Dataset items
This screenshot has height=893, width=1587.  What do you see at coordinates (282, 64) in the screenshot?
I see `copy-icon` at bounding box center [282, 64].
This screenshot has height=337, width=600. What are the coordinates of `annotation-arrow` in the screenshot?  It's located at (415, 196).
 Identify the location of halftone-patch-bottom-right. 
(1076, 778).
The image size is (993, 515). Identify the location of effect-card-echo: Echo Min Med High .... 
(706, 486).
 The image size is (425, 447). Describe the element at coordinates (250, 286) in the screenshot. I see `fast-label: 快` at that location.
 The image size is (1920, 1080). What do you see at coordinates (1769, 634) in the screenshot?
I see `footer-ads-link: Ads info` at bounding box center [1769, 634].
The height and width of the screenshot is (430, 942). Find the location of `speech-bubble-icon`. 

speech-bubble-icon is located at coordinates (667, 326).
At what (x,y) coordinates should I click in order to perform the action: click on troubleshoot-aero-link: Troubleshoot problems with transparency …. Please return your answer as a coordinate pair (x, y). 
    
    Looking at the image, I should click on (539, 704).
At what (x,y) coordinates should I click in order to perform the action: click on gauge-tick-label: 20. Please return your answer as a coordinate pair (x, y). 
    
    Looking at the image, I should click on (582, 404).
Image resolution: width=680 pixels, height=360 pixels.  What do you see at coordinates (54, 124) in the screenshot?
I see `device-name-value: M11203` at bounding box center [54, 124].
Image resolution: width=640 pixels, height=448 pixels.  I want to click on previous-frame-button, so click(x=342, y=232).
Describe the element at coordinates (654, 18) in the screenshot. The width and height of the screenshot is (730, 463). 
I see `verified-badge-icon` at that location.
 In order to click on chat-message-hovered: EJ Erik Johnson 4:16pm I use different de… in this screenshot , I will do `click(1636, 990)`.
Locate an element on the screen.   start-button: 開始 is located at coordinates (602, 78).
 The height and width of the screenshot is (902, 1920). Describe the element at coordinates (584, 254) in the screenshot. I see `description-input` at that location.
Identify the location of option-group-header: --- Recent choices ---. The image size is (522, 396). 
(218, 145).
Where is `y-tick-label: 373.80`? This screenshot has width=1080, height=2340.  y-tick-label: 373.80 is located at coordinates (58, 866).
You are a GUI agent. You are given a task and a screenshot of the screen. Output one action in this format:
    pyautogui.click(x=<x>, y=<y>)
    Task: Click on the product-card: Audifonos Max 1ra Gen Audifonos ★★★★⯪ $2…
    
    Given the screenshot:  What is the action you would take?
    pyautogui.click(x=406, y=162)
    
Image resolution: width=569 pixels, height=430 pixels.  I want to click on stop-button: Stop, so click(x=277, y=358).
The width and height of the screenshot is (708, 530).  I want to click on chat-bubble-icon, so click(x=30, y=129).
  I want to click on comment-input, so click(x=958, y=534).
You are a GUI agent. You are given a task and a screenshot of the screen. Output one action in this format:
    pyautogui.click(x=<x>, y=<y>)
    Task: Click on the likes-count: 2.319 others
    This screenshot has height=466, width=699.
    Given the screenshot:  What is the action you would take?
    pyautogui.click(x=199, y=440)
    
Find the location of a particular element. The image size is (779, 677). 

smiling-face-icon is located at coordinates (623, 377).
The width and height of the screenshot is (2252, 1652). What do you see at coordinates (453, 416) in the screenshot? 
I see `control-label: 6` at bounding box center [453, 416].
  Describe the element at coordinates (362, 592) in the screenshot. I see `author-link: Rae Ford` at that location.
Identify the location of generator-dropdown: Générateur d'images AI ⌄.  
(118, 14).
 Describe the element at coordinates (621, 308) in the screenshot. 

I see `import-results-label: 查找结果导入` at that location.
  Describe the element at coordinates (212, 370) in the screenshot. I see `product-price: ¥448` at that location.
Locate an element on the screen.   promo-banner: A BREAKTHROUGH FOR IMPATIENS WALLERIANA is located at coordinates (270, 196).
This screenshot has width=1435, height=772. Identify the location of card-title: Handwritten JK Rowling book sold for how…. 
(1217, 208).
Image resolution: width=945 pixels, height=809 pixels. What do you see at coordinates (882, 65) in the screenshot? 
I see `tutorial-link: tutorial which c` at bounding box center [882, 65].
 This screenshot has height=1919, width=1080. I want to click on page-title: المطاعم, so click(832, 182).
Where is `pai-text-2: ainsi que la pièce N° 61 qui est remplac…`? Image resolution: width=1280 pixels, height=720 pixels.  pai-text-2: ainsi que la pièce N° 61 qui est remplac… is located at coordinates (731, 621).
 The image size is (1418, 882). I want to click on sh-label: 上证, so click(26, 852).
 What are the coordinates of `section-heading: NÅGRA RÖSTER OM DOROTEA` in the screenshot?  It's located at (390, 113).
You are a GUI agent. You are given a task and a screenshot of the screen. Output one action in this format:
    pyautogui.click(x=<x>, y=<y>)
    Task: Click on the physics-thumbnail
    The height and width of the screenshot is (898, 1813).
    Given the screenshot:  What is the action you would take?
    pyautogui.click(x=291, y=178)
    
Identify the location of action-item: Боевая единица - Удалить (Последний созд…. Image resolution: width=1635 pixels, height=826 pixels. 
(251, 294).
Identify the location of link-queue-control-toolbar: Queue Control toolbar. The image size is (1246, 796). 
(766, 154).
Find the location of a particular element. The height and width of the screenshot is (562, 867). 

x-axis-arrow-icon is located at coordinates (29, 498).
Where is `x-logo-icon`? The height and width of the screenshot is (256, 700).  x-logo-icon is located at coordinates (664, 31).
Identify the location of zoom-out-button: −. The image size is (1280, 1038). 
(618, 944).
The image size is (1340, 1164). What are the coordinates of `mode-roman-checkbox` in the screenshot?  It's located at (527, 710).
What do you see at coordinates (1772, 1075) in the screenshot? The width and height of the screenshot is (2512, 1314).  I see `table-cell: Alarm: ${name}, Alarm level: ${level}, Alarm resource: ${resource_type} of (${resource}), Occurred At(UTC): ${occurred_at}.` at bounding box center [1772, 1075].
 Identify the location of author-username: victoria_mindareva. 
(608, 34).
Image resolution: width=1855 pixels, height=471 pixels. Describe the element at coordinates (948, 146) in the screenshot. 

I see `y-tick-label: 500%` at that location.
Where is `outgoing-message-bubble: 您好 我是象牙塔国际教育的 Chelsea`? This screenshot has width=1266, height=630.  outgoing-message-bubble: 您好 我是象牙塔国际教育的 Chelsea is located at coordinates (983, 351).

* TO DO: Reproduce the rows above without any changes. Begin with the first row and end with the line that contains "speech-bubble-icon is located", including that line.

* SOLUTION FOR THIS EXERCISE:
This screenshot has height=893, width=1587.  What do you see at coordinates (282, 64) in the screenshot?
I see `copy-icon` at bounding box center [282, 64].
This screenshot has height=337, width=600. What are the coordinates of `annotation-arrow` in the screenshot?  It's located at (415, 196).
 Identify the location of halftone-patch-bottom-right. 
(1076, 778).
The image size is (993, 515). Identify the location of effect-card-echo: Echo Min Med High .... 
(706, 486).
 The image size is (425, 447). Describe the element at coordinates (250, 286) in the screenshot. I see `fast-label: 快` at that location.
 The image size is (1920, 1080). What do you see at coordinates (1769, 634) in the screenshot?
I see `footer-ads-link: Ads info` at bounding box center [1769, 634].
The height and width of the screenshot is (430, 942). Find the location of `speech-bubble-icon`. 

speech-bubble-icon is located at coordinates (667, 326).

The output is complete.